Aim of the task
Write out exactly the lines running from the line that includes "[VK] (73, 2253)" to the end of the data, both ends included, and nothing besides.

Collected data entries:

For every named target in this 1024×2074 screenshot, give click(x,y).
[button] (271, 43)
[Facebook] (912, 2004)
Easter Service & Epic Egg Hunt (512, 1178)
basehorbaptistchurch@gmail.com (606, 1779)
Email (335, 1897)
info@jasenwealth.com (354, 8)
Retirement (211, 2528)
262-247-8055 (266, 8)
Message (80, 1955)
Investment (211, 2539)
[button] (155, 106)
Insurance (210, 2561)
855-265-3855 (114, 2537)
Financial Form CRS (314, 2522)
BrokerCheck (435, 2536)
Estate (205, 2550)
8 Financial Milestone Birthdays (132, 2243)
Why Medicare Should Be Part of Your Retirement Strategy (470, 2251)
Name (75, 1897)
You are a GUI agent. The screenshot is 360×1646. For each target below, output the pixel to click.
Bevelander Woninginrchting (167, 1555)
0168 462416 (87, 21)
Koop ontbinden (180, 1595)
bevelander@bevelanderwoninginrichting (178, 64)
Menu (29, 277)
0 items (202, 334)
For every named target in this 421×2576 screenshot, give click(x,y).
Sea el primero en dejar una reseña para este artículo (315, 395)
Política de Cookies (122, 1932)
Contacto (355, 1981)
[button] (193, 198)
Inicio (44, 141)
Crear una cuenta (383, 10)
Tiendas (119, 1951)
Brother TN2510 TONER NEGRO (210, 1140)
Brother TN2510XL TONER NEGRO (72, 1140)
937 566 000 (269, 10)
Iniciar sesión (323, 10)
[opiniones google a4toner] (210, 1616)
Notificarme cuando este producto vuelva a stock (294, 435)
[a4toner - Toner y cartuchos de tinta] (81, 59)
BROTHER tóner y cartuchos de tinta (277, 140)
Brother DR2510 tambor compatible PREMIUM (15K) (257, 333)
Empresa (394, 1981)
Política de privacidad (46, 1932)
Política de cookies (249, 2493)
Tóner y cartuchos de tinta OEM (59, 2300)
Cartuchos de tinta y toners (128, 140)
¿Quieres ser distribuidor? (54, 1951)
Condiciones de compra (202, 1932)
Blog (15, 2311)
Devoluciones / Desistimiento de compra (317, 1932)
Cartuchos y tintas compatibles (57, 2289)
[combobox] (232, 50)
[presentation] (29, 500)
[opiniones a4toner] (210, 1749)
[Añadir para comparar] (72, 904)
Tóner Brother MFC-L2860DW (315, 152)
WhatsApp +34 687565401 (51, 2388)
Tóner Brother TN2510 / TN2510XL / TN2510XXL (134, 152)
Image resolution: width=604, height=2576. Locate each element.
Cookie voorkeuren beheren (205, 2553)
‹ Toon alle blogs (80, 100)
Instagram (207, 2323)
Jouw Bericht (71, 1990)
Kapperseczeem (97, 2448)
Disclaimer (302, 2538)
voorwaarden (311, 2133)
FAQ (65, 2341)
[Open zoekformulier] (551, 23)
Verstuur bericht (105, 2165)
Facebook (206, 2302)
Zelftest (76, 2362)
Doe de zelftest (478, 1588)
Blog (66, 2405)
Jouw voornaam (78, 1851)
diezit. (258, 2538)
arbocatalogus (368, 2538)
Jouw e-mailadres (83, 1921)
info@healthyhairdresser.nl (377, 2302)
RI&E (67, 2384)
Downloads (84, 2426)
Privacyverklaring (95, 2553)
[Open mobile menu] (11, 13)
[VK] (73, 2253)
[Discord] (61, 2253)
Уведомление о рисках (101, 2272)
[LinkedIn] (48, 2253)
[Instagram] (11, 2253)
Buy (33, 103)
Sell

Written response
[VK] (73, 2253)
[Discord] (61, 2253)
Уведомление о рисках (101, 2272)
[LinkedIn] (48, 2253)
[Instagram] (11, 2253)
Buy (33, 103)
Sell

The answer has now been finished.